Moïse apaisa le visage du Seigneur son Dieu en disant : « Pourquoi, Seigneur, ta colère s’enflammerait-elle contre ton peuple, que tu as fait sortir du pays d’Égypte par ta grande force et ta main puissante ? Souviens-toi de tes serviteurs, Abraham, Isaac et Israël, à qui tu as juré par toi-même : ‘Je multiplierai votre descendance comme les étoiles du ciel ; je donnerai, comme je l’ai dit, tout ce pays à vos descendants, et il sera pour toujours leur héritage.’ »
Le Seigneur renonça au mal qu’il avait voulu faire à son peuple.
PREMIÈRE LETTRE DE SAINT PAUL APÔTRE À TIMOTHÉE (1, 12-17)
Bien-aimé, je suis plein de gratitude envers celui qui me donne la force, le Christ Jésus notre Seigneur, car il m’a estimé digne de confiance lorsqu’il m’a chargé du ministère, moi qui étais autrefois blasphémateur, persécuteur, violent. Mais il m’a été fait miséricorde, car j’avais agi par ignorance, n’ayant pas encore la foi ; la grâce de notre Seigneur a été encore plus abondante, avec la foi, et avec l’amour qui est dans le Christ Jésus.
Voici une parole digne de foi, et qui mérite d’être accueillie sans réserve : le Christ Jésus est venu dans le monde pour sauver les pécheurs ; et moi, je suis le premier des pécheurs. Mais s’il m’a été fait miséricorde, c’est afin qu’en moi le premier, le Christ Jésus montre toute sa patience, pour donner un exemple à ceux qui devaient croire en lui, en vue de la vie éternelle.
Au roi des siècles, au Dieu immortel, invisible et unique, honneur et gloire pour les siècles des siècles. Amen.
ÉVANGILE DE JÉSUS CHRIST SELON SAINT LUC (15, 1-32)

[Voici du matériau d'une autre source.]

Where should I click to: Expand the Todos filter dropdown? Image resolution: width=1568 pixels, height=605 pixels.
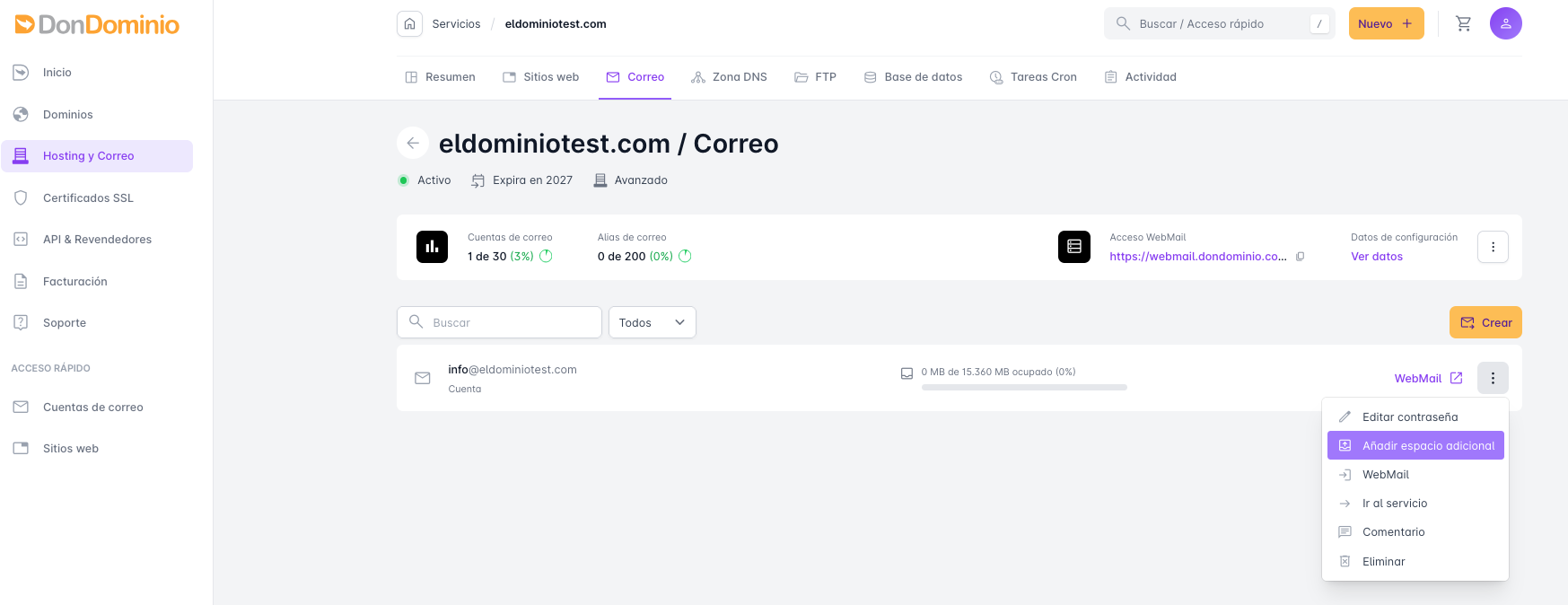[653, 322]
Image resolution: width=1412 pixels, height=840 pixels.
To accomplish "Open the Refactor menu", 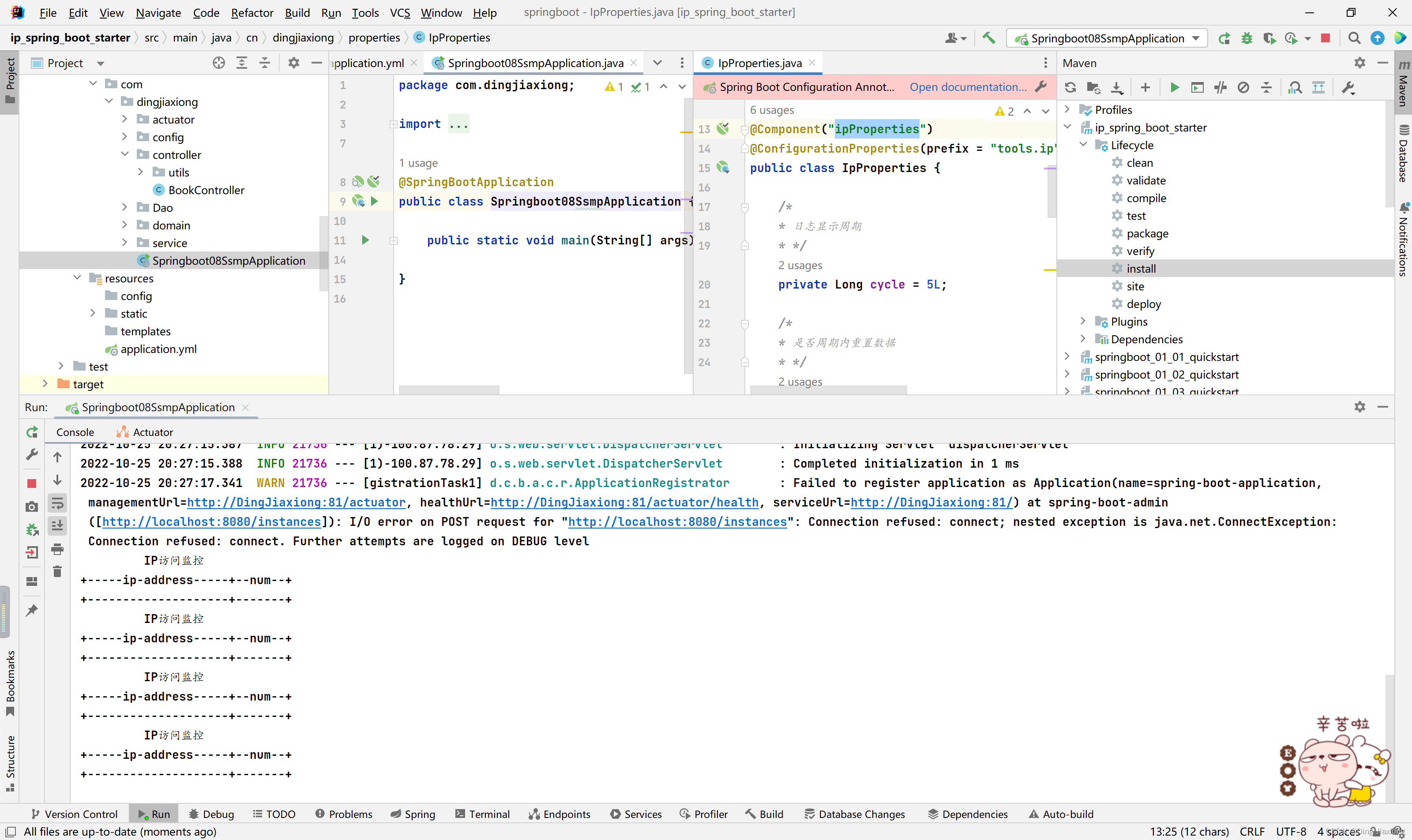I will tap(252, 12).
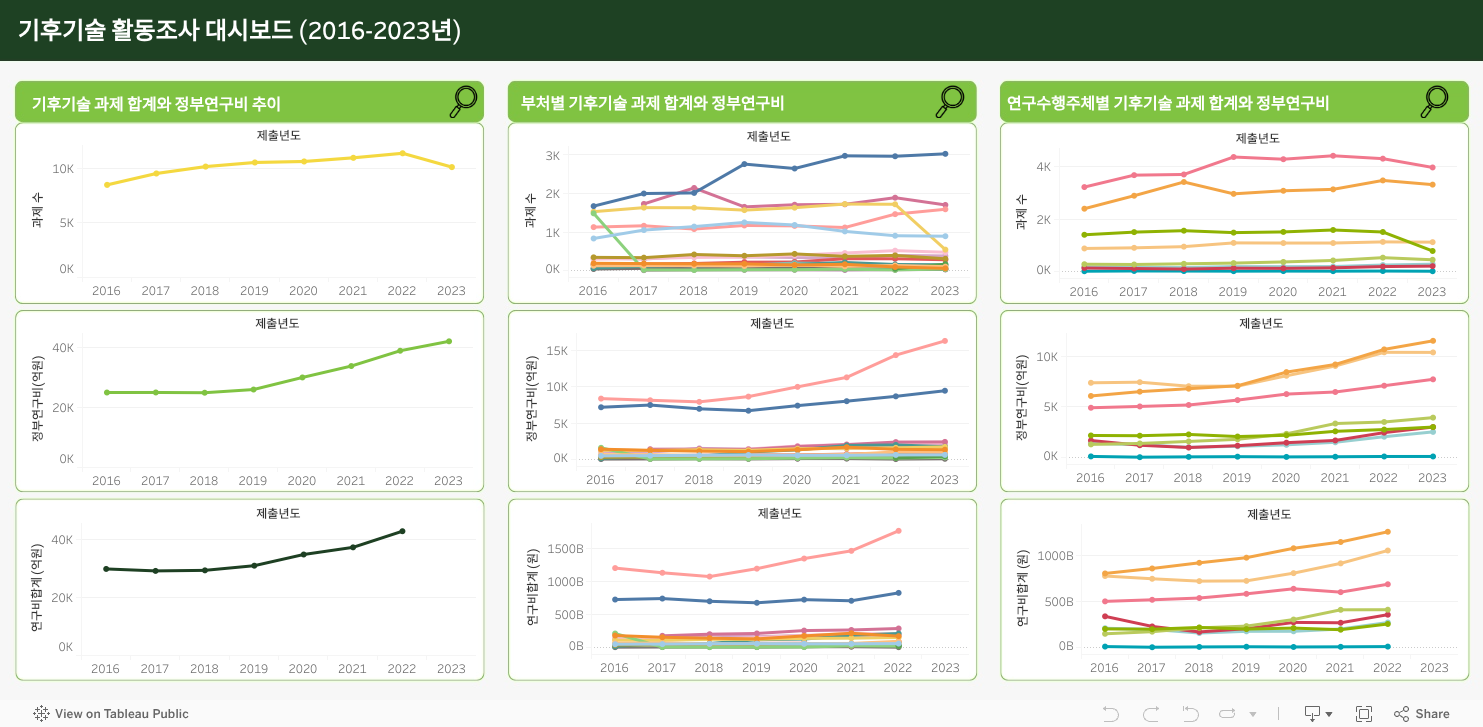Click the magnifier icon on the 기후기술 과제 합계와 정부연구비 추이 panel

(463, 101)
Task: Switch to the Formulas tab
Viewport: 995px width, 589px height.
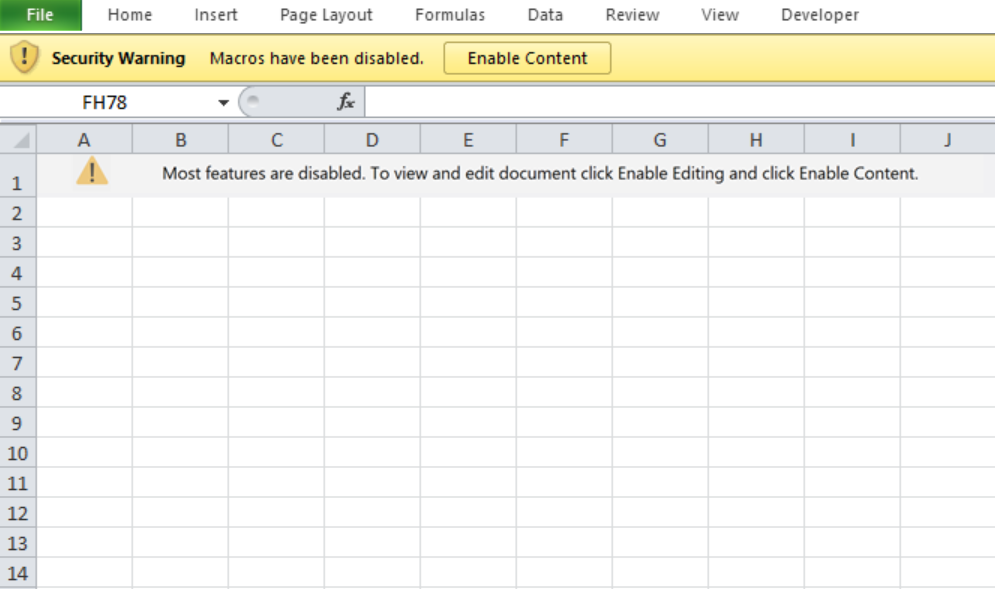Action: [x=450, y=15]
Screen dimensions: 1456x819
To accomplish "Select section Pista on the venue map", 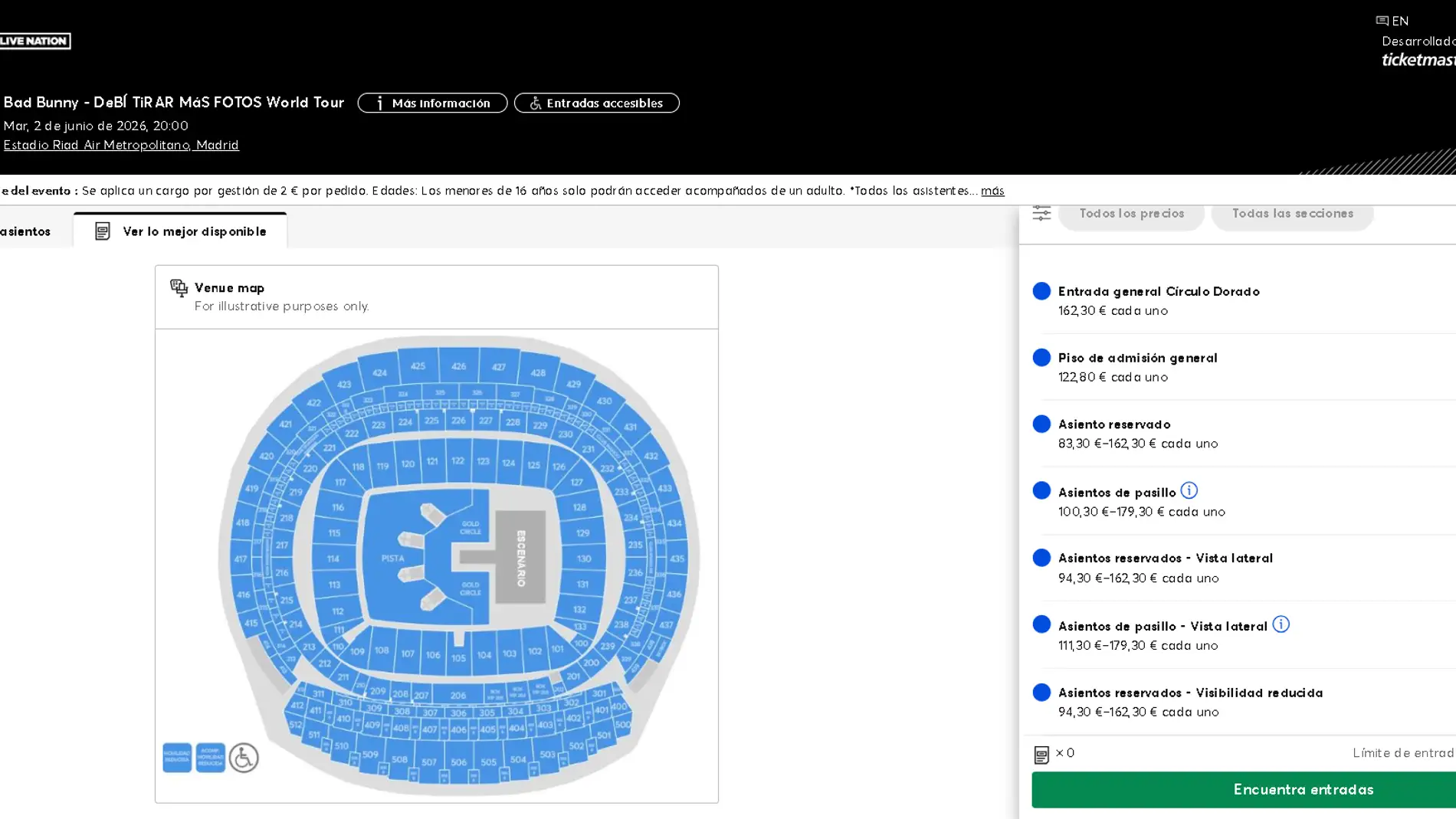I will [x=392, y=559].
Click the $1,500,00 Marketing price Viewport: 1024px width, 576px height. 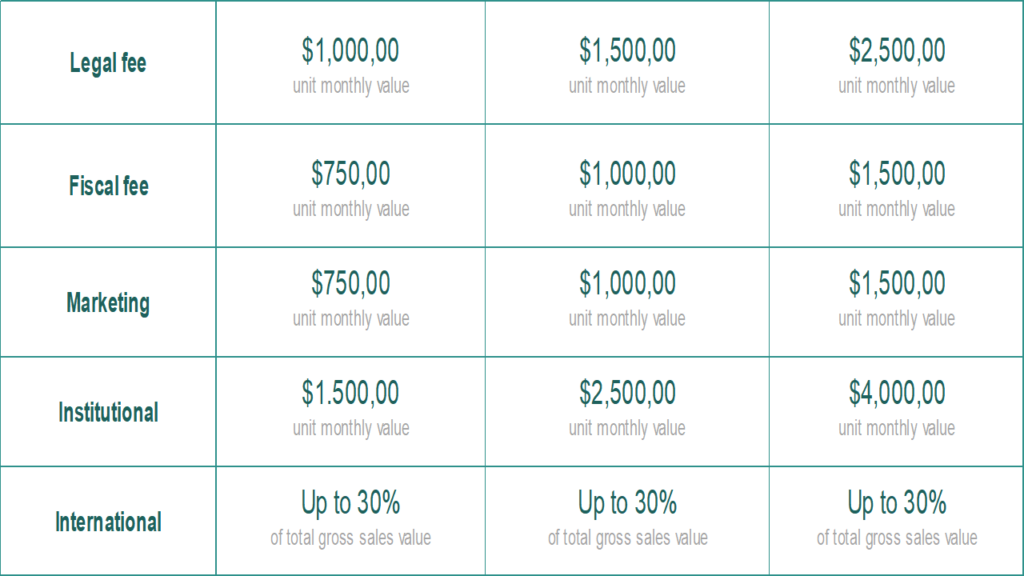897,283
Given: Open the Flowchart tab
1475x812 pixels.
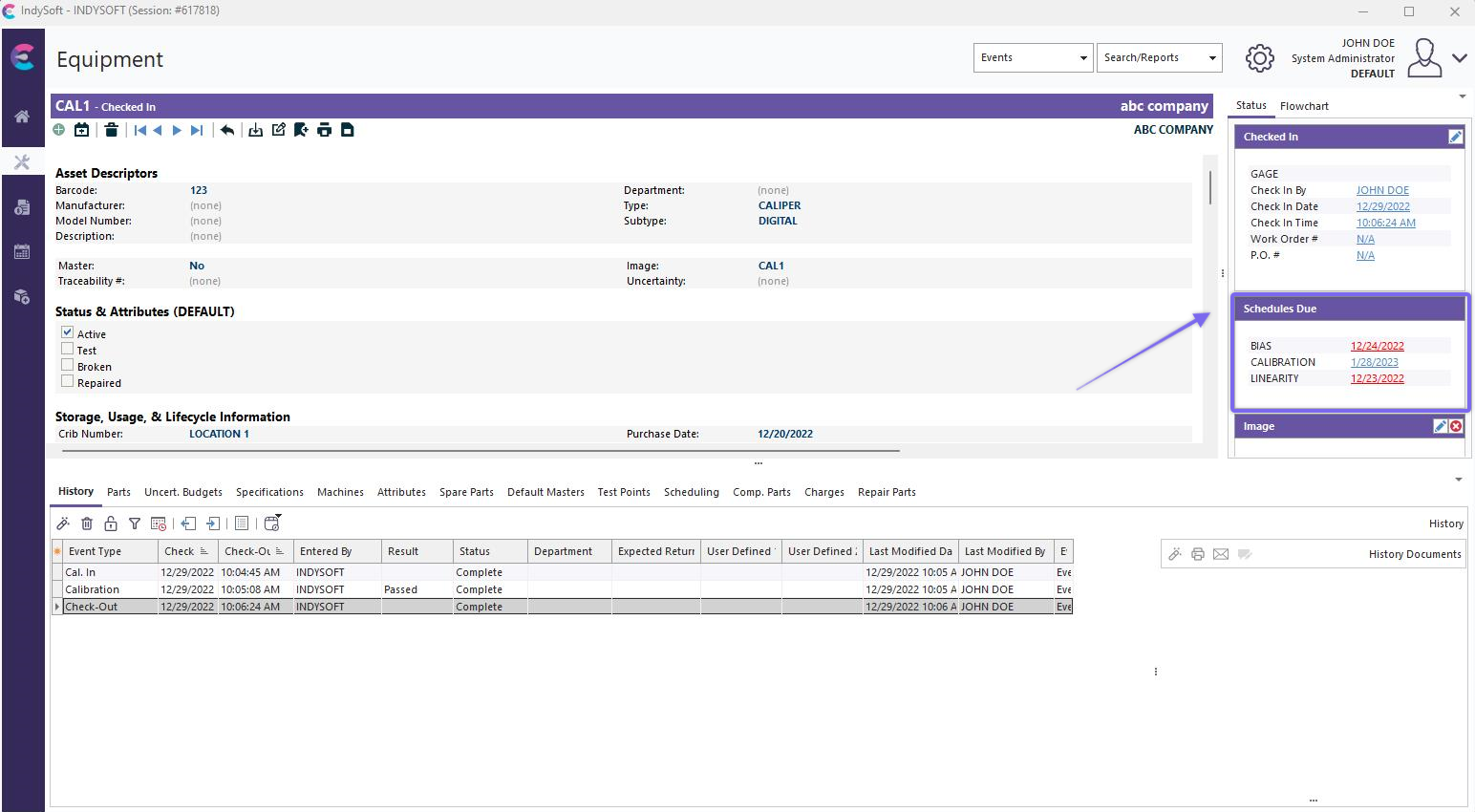Looking at the screenshot, I should pos(1304,106).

En ce temps-là, les publicains et les pécheurs venaient tous à Jésus pour l’écouter. Les pharisiens et les scribes récriminaient contre lui : « Cet homme fait bon accueil aux pécheurs, et il mange avec eux ! » Alors Jésus leur dit cette parabole : « Si l’un de vous a cent brebis et qu’il en perd une, n’abandonne-t-il pas les 99 autres dans le désert pour aller chercher celle qui est perdue, jusqu’à ce qu’il la retrouve ? Quand il l’a retrouvée, il la prend sur ses épaules, tout joyeux, et, de retour chez lui, il rassemble ses amis et ses voisins pour leur dire : ‘Réjouissez-vous avec moi, car j’ai retrouvé ma brebis, celle qui était perdue!’
« Je vous le dis : C’est ainsi qu’il y aura de la joie dans le ciel pour un seul pécheur qui se convertit, plus que pour 99 justes qui n’ont pas besoin de conversion.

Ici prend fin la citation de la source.